As a server administrator I would hate GUI for servers. Instead I use a combination of scripting, salt-stack and direct ssh contact. Lets take this trivial case: In the fall when the schools begin, I end up creating user accounts for every single new student. I receive name lists. Those list I format into the way I want (sed/vim). Then I run the lists trough a script I made which will create random password, make their home directories and set up everything right for them. Out I get a csv file containing their usernames and passwords. That csv file I can use in any office application. How do you do that efficiently by GUI?

It is not a coincidence PowerShell appeared in Windows. Any administrator not able to script is pretty much a worthless administrator. A such person is wasting time (=money) by doing over and over the same task. Mistakes will creep in here and there as with any repeated task.

Another case: Lets say a service has hung. Now I am able even with my phone and a simple ssh client to take remote connection and restart the service. As soon you have GUI and VNC/RDP/Whatever GUI you need more bandwith and working over a slow mobile connection might be almost impossible. Take then screen size also into account.

Bad decisions (Score: 2, Insightful)

by engblom@pipedot.org in Linux is awesome except for: on 2014-06-03 05:14 (#20D)

As someone that has been using Linux about 15+ years, I see the biggest problems like this:

Giving up OSS sound system.
Other *NIX system still uses OSS in one way or another and many programs are able to output sound. First Linux went all Alsa and you had many problems with cracking sound. Playing sound from many sources was nearly impossible so you had to use Arts, Esd etc (Yes, arts and esd was also needed at the time of OSS, but some development could have got rid of that dependency as *BSD did). All the drivers had to be rewritten. To complicate things even more they decided to slap Pu-pu-ppu-ppul-puls audio system to the already broken architecture. OSS was all about what UNIX should be: working with files (simple and elegant). Even to this date, when a Linux user wants Skype to work properly I might have to fight a lot getting the sound to work properly. Many times a growing noise appears which do not appear with other OS.

Broken desktops.
Early we had two competing desktop systems: KDE and Gnome (because of license issue). Every single time I tried Gnome, I had terrible crashes also it was quite sluggish. Opening a folder with pictures took forever as the thumbnails were created each time. It was also lagging terrible behind KDE in many other ways. Still it was the first choice in many distors meaning a new user got a really bad taste of Linux. KDE was still usable, but there was a small chance your distro was running KDE as default.

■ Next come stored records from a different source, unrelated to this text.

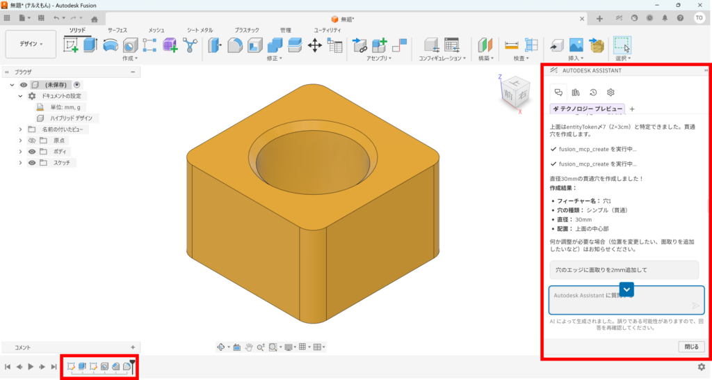Show the 原点 folder with eye icon
This screenshot has height=380, width=712.
click(x=31, y=140)
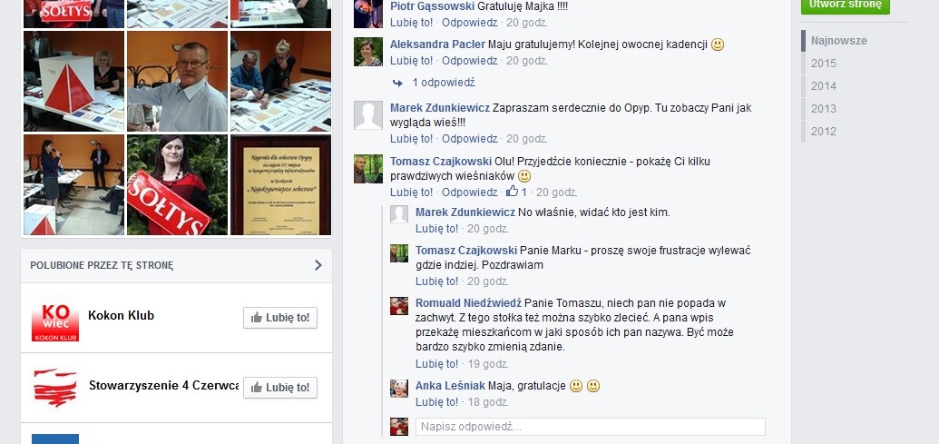Click Romuald Niedźwiedź's profile avatar
Screen dimensions: 939x444
399,306
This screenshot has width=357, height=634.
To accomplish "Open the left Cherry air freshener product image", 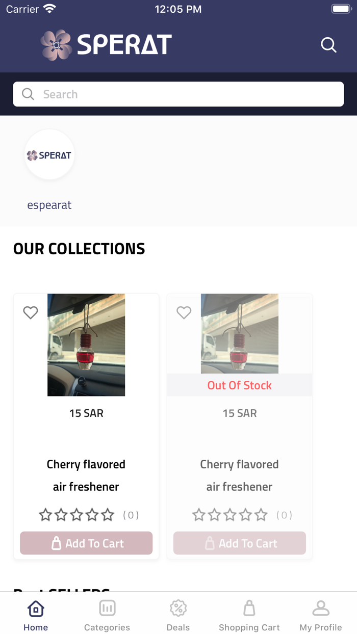I will 86,345.
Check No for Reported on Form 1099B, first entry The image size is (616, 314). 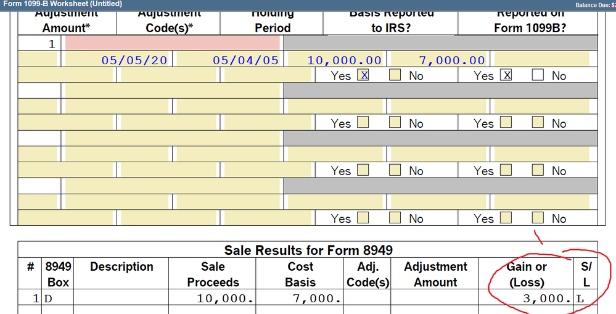(538, 75)
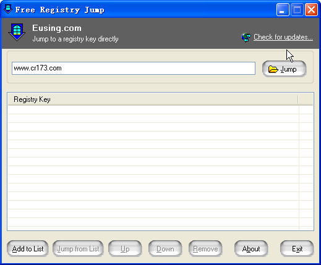Move entry with the Up button

[x=125, y=248]
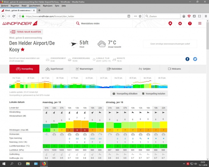Viewport: 209px width, 167px height.
Task: Click the Voorspelling afdrukken button
Action: tap(125, 93)
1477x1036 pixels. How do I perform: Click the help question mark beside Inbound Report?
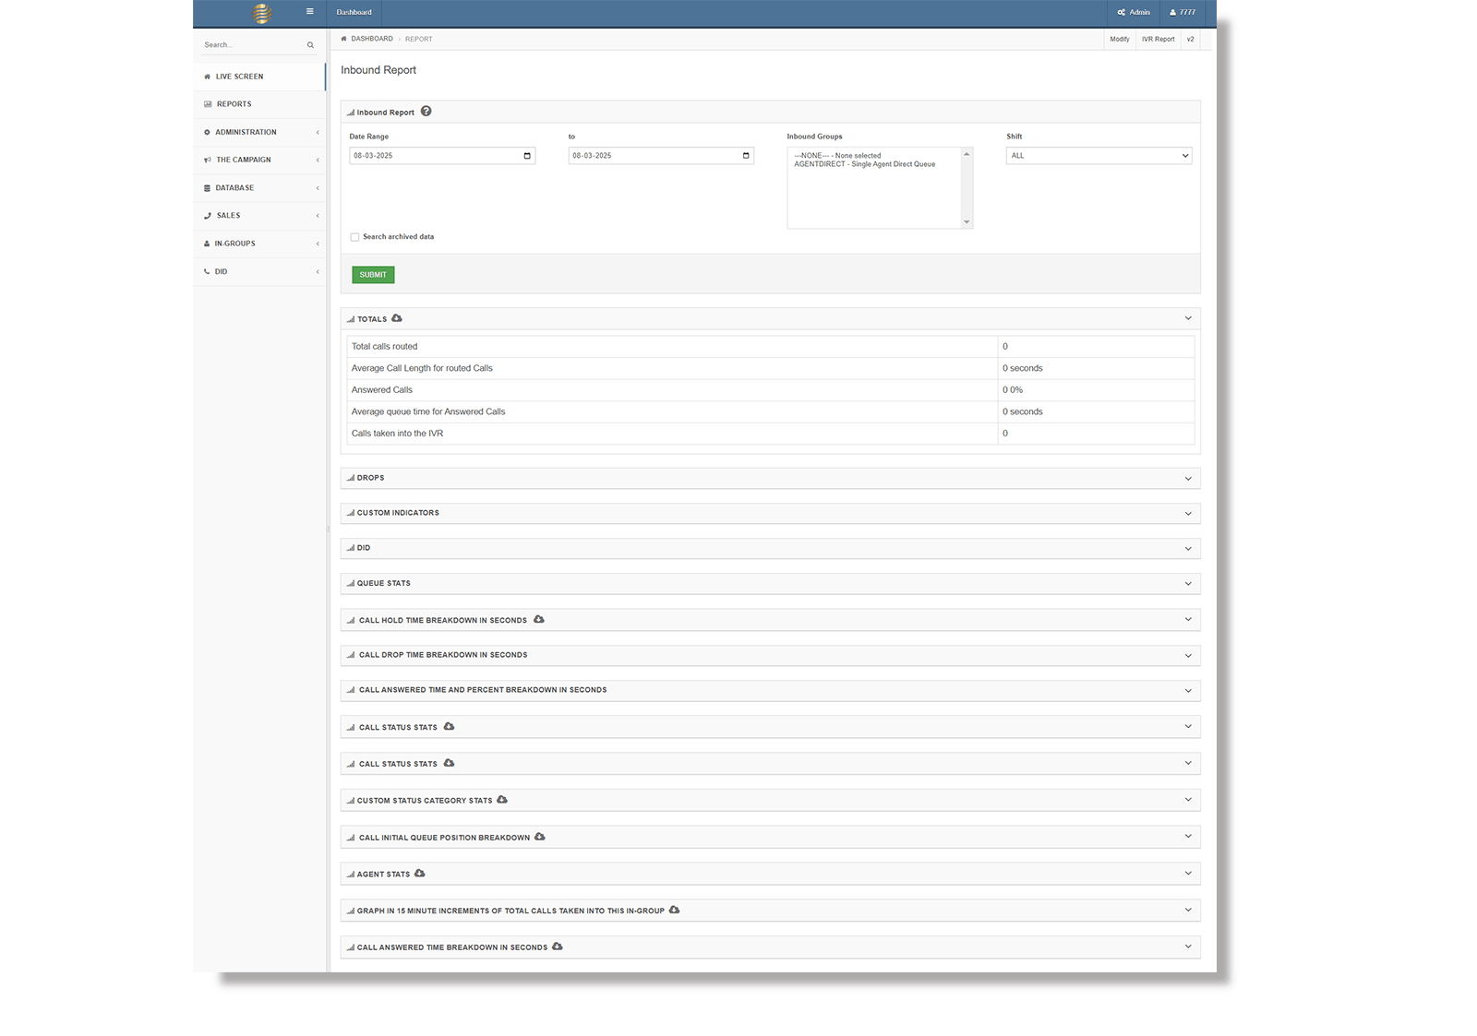click(426, 112)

Then came KDE4 which completely destroyed the only really powerful and usable desktop at that time. Gnome had grown up at that time to be somehow usable. But Gnome also decided to mess up their desktop, which resulted into many new broken desktops got created (Unity, for example).

Now we still have some usable DE like Xfce, but they are still lagging behind what we have and they are not impressing on users coming from other OS.

Many more factors.
I do not intend to write a long article so I just conclude here that there are many more factors preventing Linux to be used in every computer.